El Secretario General de la UDI, Víctor Pérez, llegó aún más lejos y emplazó a la Concertación a que “asuma su responsabilidad en la concentración de diferentes mercados”. Pérez denunció a fines de marzo pasado que “es a partir de los gobiernos de la Concertación y su política económica la que lleva lentamente a la concentración y que origina los problemas que hoy estamos viendo, como la colusión en los precios de las farmacias”. Este discurso apunta directamente a ganar la simpatía de la pequeña y mediana empresa, ocultando la tendencia a la concentración y el entreguismo al capital imperialista que contiene el proyecto político de la Alianza por Chile, que en nada se distingue al respecto del proyecto de la Concertación.

En medio de este escándalo se ha abierto también el espacio para que se levanten distintas “soluciones” al problema de la colusión, principalmente promovidos por los partidos de la Concertación.

Entre los sectores más ligados al capital comprador se ha promovido la ampliación del mercado de los medicamentos permitiendo que algunos se vendan en supermercados, buscando beneficiar con esto a otros tres grandes monopolistas: Cencosud de propiedad de Paullmann), SMU de Saieh y Rendic y Wal-Mart de capitales imperialistas. El sector burocrático, por su parte, apuesta por abrir al público las farmacias estatales en hospitales y consultorios. Raúl Alvarez, presidente de la Asociación Nacional de Farmacias Independientes rechaza estas dos alternativas, pues ninguna resulta en beneficios para los pequeños vendedores.

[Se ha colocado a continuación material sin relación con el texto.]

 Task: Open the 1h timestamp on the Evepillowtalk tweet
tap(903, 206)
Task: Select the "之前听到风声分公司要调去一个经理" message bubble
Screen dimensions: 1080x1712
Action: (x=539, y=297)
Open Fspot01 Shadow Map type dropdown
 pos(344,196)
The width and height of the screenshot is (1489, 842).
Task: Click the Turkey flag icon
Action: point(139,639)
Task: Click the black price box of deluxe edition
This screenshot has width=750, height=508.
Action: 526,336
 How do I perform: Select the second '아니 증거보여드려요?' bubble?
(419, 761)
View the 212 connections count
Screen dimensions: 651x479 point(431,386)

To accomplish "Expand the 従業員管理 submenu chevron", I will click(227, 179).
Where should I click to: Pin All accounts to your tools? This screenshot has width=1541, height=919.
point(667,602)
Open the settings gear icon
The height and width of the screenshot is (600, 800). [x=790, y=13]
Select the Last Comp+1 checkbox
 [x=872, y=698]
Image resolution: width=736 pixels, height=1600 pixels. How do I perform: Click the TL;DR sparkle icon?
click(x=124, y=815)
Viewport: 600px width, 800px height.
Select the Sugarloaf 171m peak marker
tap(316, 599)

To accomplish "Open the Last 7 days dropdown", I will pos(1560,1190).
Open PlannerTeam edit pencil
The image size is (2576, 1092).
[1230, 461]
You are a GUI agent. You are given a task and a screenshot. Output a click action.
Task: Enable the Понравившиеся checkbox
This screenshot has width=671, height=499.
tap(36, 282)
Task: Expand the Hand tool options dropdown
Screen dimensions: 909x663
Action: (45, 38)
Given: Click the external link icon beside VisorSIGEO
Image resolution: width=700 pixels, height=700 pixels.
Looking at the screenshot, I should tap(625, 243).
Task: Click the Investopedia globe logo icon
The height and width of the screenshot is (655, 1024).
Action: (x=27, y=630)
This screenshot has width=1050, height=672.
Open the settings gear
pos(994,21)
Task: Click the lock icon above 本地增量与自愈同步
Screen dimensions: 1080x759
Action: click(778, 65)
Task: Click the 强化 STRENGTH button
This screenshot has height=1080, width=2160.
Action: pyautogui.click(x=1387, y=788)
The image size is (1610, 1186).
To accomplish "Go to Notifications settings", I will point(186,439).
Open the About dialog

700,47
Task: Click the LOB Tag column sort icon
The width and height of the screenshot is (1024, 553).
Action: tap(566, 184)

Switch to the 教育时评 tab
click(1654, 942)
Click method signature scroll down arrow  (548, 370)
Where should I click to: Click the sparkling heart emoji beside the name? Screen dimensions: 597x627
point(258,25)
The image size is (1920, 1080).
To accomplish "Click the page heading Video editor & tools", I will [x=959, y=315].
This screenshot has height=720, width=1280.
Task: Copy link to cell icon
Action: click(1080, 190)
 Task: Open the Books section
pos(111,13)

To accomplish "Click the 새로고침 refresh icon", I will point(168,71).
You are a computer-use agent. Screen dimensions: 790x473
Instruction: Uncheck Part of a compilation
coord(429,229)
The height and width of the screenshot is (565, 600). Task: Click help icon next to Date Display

Otro sector del gobierno apuesta por impulsar un proyecto de ley que aumenta las atribuciones fiscalizadoras de la FNE, introduciendo el mecanismo de delación compensada, autorizando la intervención de las comunicaciones y los allanamientos. Pero al mismo tiempo que demagógicamente condenan la colusión de los monopolios de las farmacias abren las puertas de la economía chilena al capital monopolista extranjero. Andrés Velasco anunció esto públicamente, caracterizando a chile como un “refugio a la inversión” en el presente escenario de crisis.

Como vemos, frente a la crisis económica y la presión de las masas las clases explotadores no pueden ponerse de acuerdo en torno a qué acciones tomar. Las distintas facciones de la gran burguesía disputan la administración del Estado más agudamente que en las anteriores elecciones. También hay presiones para una nueva reestructuración del estado, pues ya no está dando abasto para contener la lucha de masas ante la amenaza de inestabilidad política y un estallido social.
Por nuestra parte, sin embargo, no podemos esperar beneficios de la pugna entre las distintas facciones de la gran burguesía. Cualquiera sea la medida que finalmente se adopte no significará reparar el robo que el gran capital nacional e imperialista realiza constantemente al pueblo. Las masas populares no podemos esperar justicia de ninguna de las instituciones del Estado burgués-terrateniente sino al contrario, únicamente la destrucción de este Estado y la expulsión del imperialismo y la gran burguesía traerá justicia para nuestro pueblo. La justicia popular puede tardar, pero finalmente llegará.